One of the prime reasons for creating an index is to speed up access or manipulation of the data later
How can we objectively test this?
- Postgres has the EXPLAIN keyword to give you information about what the database is doing in the background
- Using EXPLAIN ANALYZE will also give you timing information about how long it took a query to run
EXPLAIN always comes at the start of your query
Other SQL variants have their own versions, but most have some method of getting information back about execution time or what is being done under the hood

Benchmarking Caveats

EXPLAIN ANALYZE reports to you the time it took the server to process the query, not necessarily the time it took your client to finish getting and rendering the response!
- Especially for queries that return a huge number of rows, you might see a significant difference
Indexes are optimized for certain types of operations. Just because you index a column doesn’t mean that Postgres will use that index if you are doing an incompatible operation!
- Check more than just the timings from EXPLAIN ANALYZE
  - See comments about Bitmaps and Heaps? Then the index was used.
  - See comments about Parallel or Seq scans? Then the index was not used.

Costs

Indexes always have a cost associated with them, both in initial setup and in every time new data is added to the column
- Also, they are stored information, so they can also inflate your database size
Consider indexing only those columns that receive the heaviest of use in filters or in joining
You never need to worry about indexing primary keys or unique columns, as those are done automatically
When in doubt, benchmark your queries before and after adding an index to see if you are really gaining much from it!

Benchmarking Activity

Most likely, you already (still) have the NYC Taxi Rides data on your computer
Benchmark that data set under three different queries, for each getting an execution time before creating an index and then after creating an index over the desired column (you’ll create 2 different indices total)
- Select all the columns for the row where the ride id = 56789
- Select all the columns for the rows where the total amount charged was greater than $90
- Select all the columns for the rows where the total amount charged was greater than $10
Enter your values into the shared spreadsheet here (Just choose an unused trial number)

Normal Modeling

Data Modeling

Data Modeling is the act of best deciding how to represent and store data such that it relates to the real world
As much as possible, it is generally desirable to:
- ensure the model can easily help answer the types of questions you will want to ask
- operate at as low a level of granularity as possible
- remove redundancy
- ensure referential integrity

Normalization

First introduced by Edgar Codd in the early 1970s
Codd outlined the following goals:
- to free the collection of relations from undesirable insertion, update, and deletion dependencies
- To reduce the need for restructuring the collection of relations as new types of data are introduced
- To make the relational model more informative to users
- To make the collection of relations neutral to what queries are being run on them
To assist in these efforts, Codd introduced the idea of normal forms

What is normal?

Each normal form builds on those before
The primary normal forms are:

Denormalized: No normalization.
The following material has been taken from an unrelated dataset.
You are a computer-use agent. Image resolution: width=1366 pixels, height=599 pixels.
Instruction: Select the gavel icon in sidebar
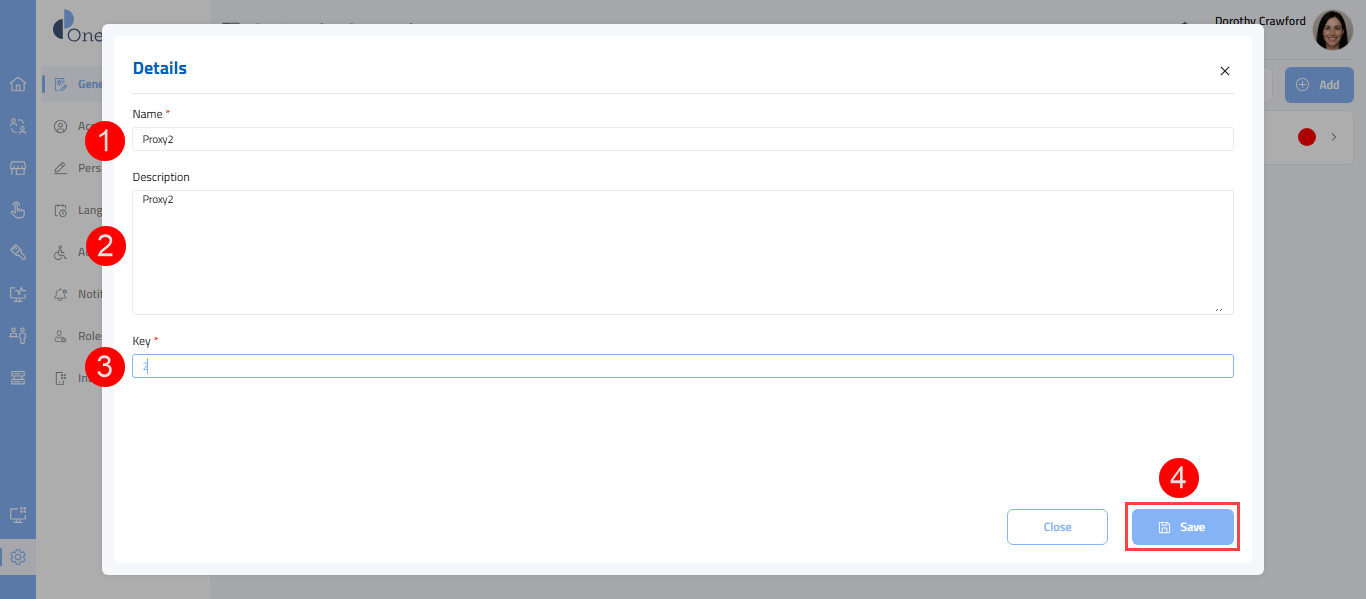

Nested and redundant data is allowed
First normal form (1NF): Each column is unique and has a single value. The table has a unique primary key.
Second normal form (2NF): Partial dependencies are removed (only necessary if compound primary key)
Third normal form (3NF): Each table contains fields only relevant to its primary key, and has no transitive dependencies

Denormalized

APIs will commonly give denormalized data, since they tend to return JSON type entries
Consider the entry to the right about a particular order

{ "OrderID": 100,
  "OrderItems": [
    {
      "sku": 1,
      "price": 10,
      "quantity": 1,
      "name": "Thingmajig"
    },
    {
      "sku": 2,
      "price": 25,
      "quantity": 2,
      "name": "Whatchamacalit"
    }],
  "CustomerID": 5,
  "CustomerName": "Jed Rembold",
  "OrderDate": "2022-11-09" }

Initial Attempt

OrderID	OrderItems	CustomerID	CustomerName	OrderDate
100	`[ { "sku": 1, "price": 10, "quantity": 1, "name": "Thingmajig" }, { "sku": 2, "price": 25, "quantity": 2, "name": "Whatchamacalit" } ]`	5	Jed Rembold	2022-11-09

1st Normal Form

OrderID	Sku	Price	Quantity	ProductName	CustomerID	CustomerName	OrderDate
100	1	50	1	Thingmajig	5	Jed Rembold	2022-11-09
100	2	25	2	Whatchamacalit	5	Jed Rembold	2022-11-09

1st Normal Form (PK)

OrderID	ItemNum	Sku	Price	Quantity	ProductName	CustomerID	CustomerName	OrderDate
100	1	1	50	1	Thingmajig	5	Jed Rembold	2022-11-09
100	2	2	25	2	Whatchamacalit	5	Jed Rembold	2022-11-09

Evaluating 2NF

To be in second normal form, there can be no partial dependencies, where columns depend on only one of the compound keys
Here though the last 3 columns all depend only on OrderID
- Solution: Split to new tables!

2nd Normal Form

OrderID	CustomerID	CustomerName	OrderDate
100	5	Jed Rembold	2022-11-09

OrderID	ItemNum	Sku	Price	Quantity	ProductName
100	1	1	50	1	Thingmajig
100	2	2	25	2	Whatchamacalit

Evaluating 3NF

The third normal form prohibits transitive dependencies, where a column depends on another (that depends on the primary key), instead of depending directly on the primary key
Here we have 2! One in each table:
- ProductName depends on Sku
- CustomerName depends on CustomerID
Solution? More tables!

3rd Normal Form

Sku	ProductName
1	Thingmajig
2	Whatchamacalit

CustomerID	CustomerName
5	Jed Rembold

OrderID	ItemNum	Sku	Price	Quantity
100	1	1	50	1
100	2	2	25	2

OrderID	CustomerID	OrderDate
100	5	2022-11-09

Visually

Beyond

Other normal forms exist (up to 6NF in the Boyce-Codd system)
Most people only care about the first 3 to get data in a “normalized” state
Unless you have specific performance reasons for wanting otherwise, you really should strive for normalized tables in your relational database, as they make maintaining, adding, updating, and adjusting your database and tables much easier

Activity

Suppose you wanted to track your Spotify playlist information in your own database. Questions you may want to be able to answer might include:

What is the total playtime of this playlist?
What is the most common band in a particular playlist?
Of all the artists who perform songs in any playlist, which artists collaborate with others the most?
Songs from how many different albums are in a particular playlist?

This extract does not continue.